PROBLEM DESCRIPTION
Write out all the data again, exactly as it stands.

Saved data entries
§
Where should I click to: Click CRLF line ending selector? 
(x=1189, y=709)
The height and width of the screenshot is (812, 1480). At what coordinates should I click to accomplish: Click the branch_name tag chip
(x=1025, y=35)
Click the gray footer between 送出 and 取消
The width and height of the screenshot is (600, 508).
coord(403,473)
§
THE ANSWER
Where should I click to: Click CRLF line ending selector? 
(x=1189, y=709)
The height and width of the screenshot is (812, 1480). At what coordinates should I click to accomplish: Click the branch_name tag chip
(x=1025, y=35)
Click the gray footer between 送出 and 取消
The width and height of the screenshot is (600, 508).
coord(403,473)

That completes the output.